Total Tayangan Halaman

Sabtu, 21 Agustus 2010

Bangga dengan Indonesia

10 Oktober 2009




oleh Seseorang ber-NISN 9928054605/ ber-NPM 1006662004



Tamu itu kini sudah kembali. Kunjungannya membuatku makin mengerti akan makna sebuah semangat rasa cinta tanah air. Yah, mereka adalah pelajar-pelajar Macksville High School, Australia yang kemarin berkunjung ke sekolah kami dalam beberapa hari.



Kunjungannya membuatku tergertak sebagai bangsa Indonesia. Penyambutan yang ala kadarnya namun bernuansa Indonesia mampu membuat beberapa di antara mereka terharu, bahkan menangis. Lalu apa yang membuatku terpukau? Awalnya aku berpikir dalam benak, mereka akan berpakaian ala mereka dengan pakaian semi bugil khas bule. Namun, semuanya meleset. Satu diantara mereka ada yang memakai batik. Batik yang menurut sebagian orang Indonesia kampungan dan hanya cocok dipakai oleh kaum lansia, ternyata dikenakannya dengan bangga. Rasa malu pun menghinggap di benak. Sebenarnya siapa yang orang Indonesia? Mereka atau kita?



Kegiatan pun berlanjut pada sebuah aktivitas untuk mempererat tali kekeluargaan dalam tanding basket dan futsal. Begitu berbaurnya, seakan perbedaan tak melekat di antara mereka. Pertandingan antar dua negara yang sarat akan atmosfer keakraban. Hilang sudah ingatan akan konflik yang pernah bersitegang antara Indonesia-Australia beberapa waktu yang lalu.

PETUNJUK DAN KETENTUAN
Lanjutkan kutipan tentang kunjungan pelajar Macksville High School, mulai setelah kalimat terakhir yang tercantum. Baris data di bawah ini diambil dari sumber yang berbeda.

[Baris data]
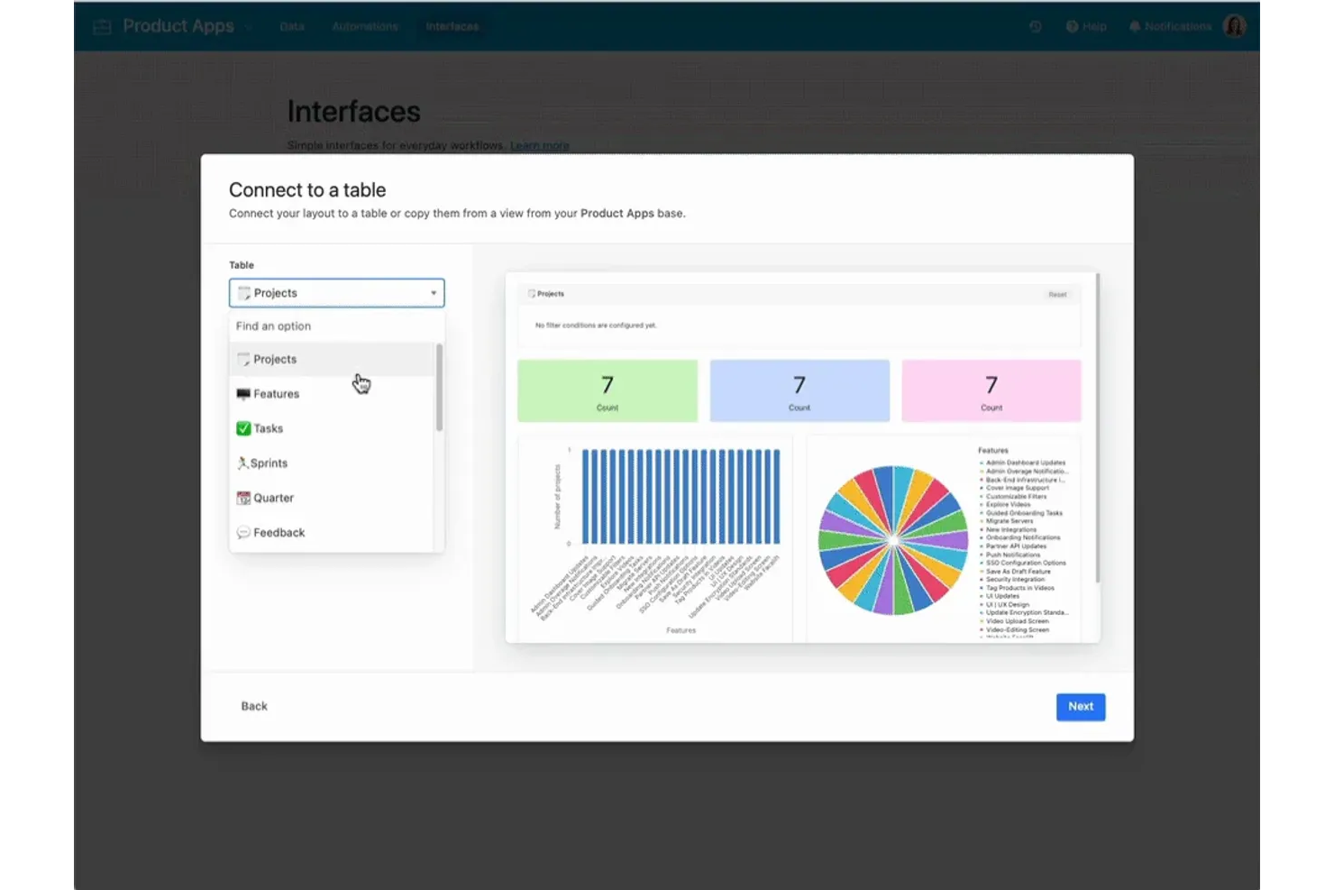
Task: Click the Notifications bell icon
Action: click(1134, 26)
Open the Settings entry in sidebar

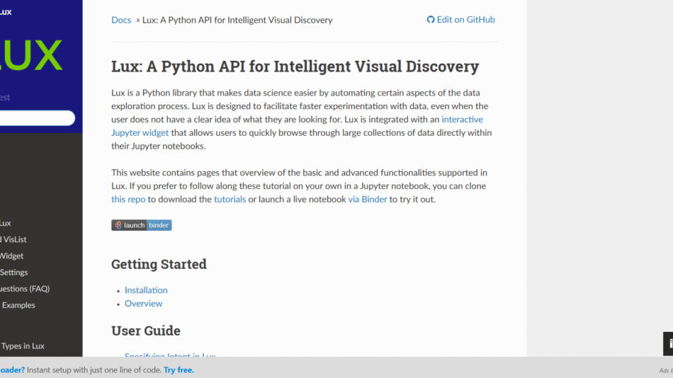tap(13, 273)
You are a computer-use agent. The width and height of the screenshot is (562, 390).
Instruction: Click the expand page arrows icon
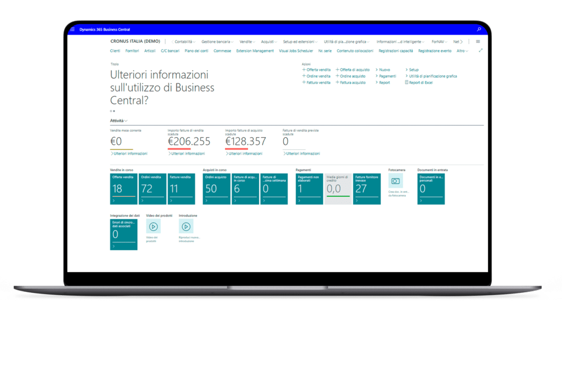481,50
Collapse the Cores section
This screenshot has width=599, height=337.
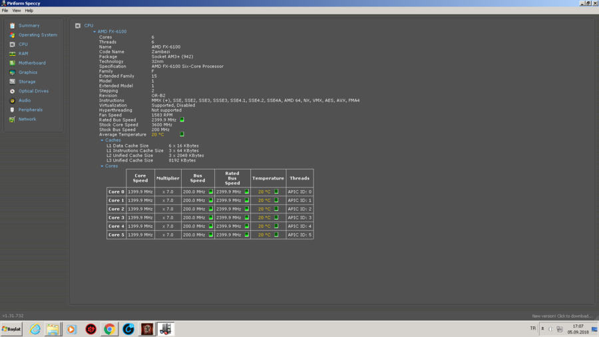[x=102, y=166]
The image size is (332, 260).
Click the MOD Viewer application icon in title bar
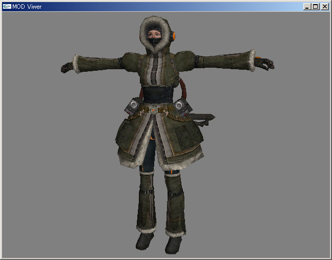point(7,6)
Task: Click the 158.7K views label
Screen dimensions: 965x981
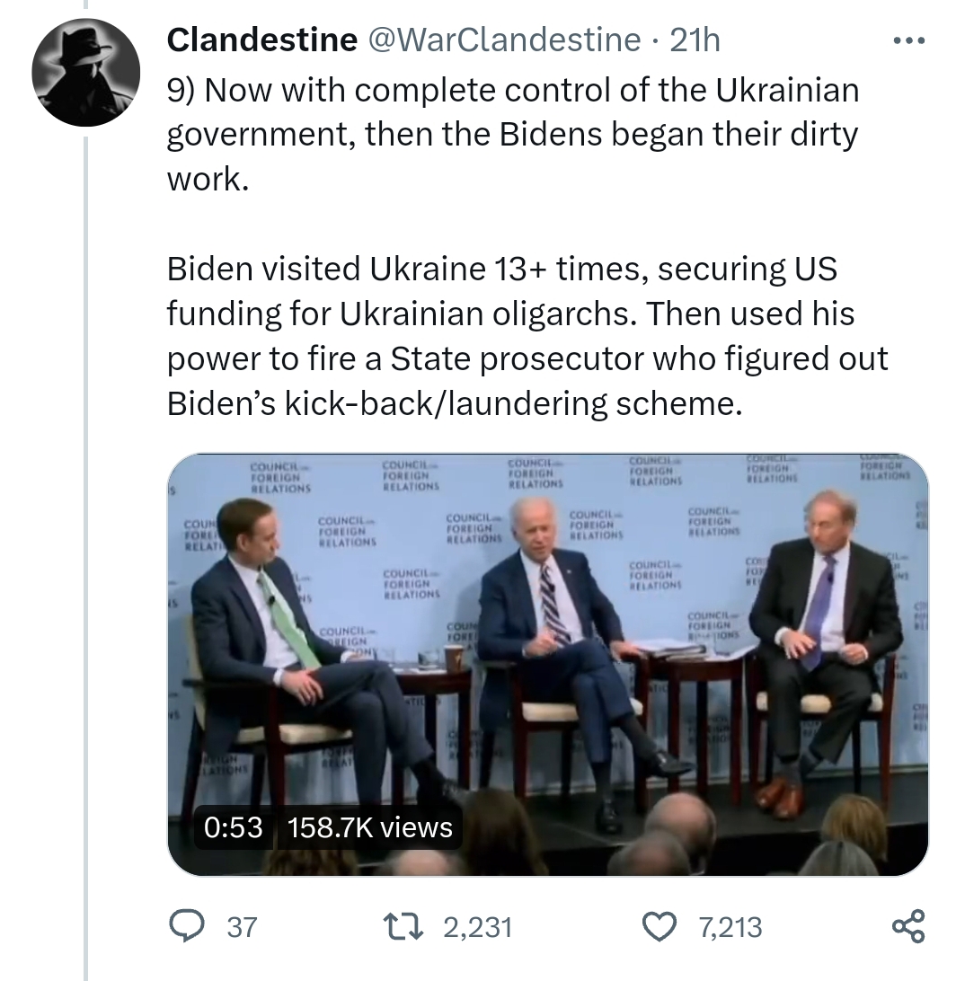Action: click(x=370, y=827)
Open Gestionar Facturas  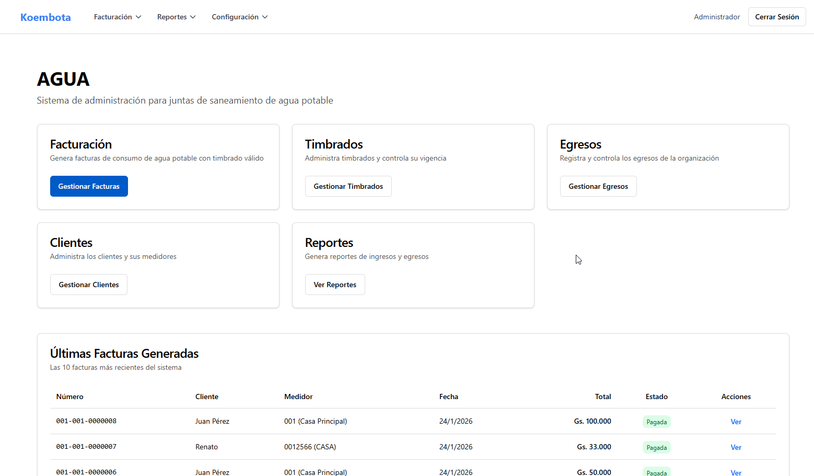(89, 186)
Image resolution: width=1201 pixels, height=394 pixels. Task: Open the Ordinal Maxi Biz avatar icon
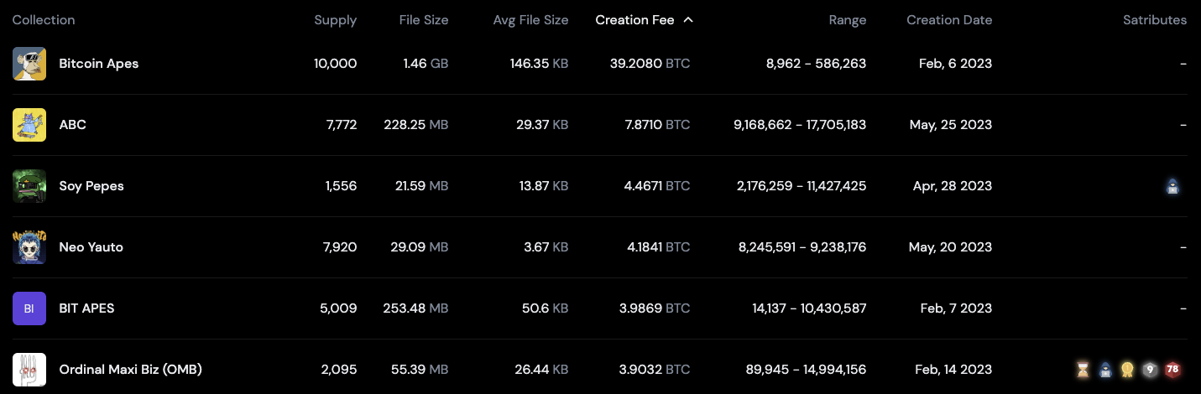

JAWABAN YANG DIHARAPKAN
Tak sampai di situ, kegiatan mereka dilanjutkan pada membatik, memasak, dan membuat kue keesokan harinya. Aku pun tak tahu banyak seputar kegiatan ini karena lebih bersifat tertutup.



Keesokan harinya, mereka diajak berplesir ke tempat-tempat menarik di Jakarta, seperti Ragunan, Monas, dan Kota Tua Jakarta. Semoga mereka tidak merasa risih akan kabut hitam pekat di atmosfer Jakarta akibat polusi dan lingkungan yang kurang sedap dipandang. Tapi, batin mereka siapa yang tahu. Mungkin saja mereka mempunyai pendapat dan penilaian masing-masing untuk Jakarta, ibukota tercinta.



Sampailah pada hari terakhir mereka di SMA N 1 Tangerang, ditutup dengan sebuah acara perpisahan yang menampilkan kebudayaan dari dua negara. Kebudayaan Indonesia diwakilkan oleh Voice dengan lagu-lagu daerah, tari Saman, dan Marawis. Mereka pun tak kalah untuk unjuk kebolehan dengan berdansa dan menyanyi yang aku pun tak tahu banyak seputar hal itu. Selanjutnya mereka mencoba untuk menari Poco-Poco khas Minahasa. Lucu dan menggelitik. Namun, ada satu diantara mereka yang membuatku kembali merasa malu dengan gerakannya begitu luwes dan gemulai khas Jaipongan dan gerakan patah-patah pinggulnya khas tari Bali. Kembali terlintas di pikiranku, apakah kita bisa segemulai itu dalam membawakan tari khas daerah kita?



Beruntung pula aku diberi kesempatan untuk dapat mewawancarai mereka guna kepentingan Jurnalistik Sekolah. Aku sedapat mungkin berusaha mewawancarainya dengan Bahasa Indonesia. Mereka pun berusaha menjawab dengan Bahasa Indonesia pula, walau akhirnya bilingual juga. Namun, aku mengapresiasi hal ini. Mengapresiasi karena ada seseorang dari mereka yang ingin berkata Bahasa Indonesia, namun sulit sekali dalam pengucapannya. Tak apalah menurutku, yang penting sudah berusaha.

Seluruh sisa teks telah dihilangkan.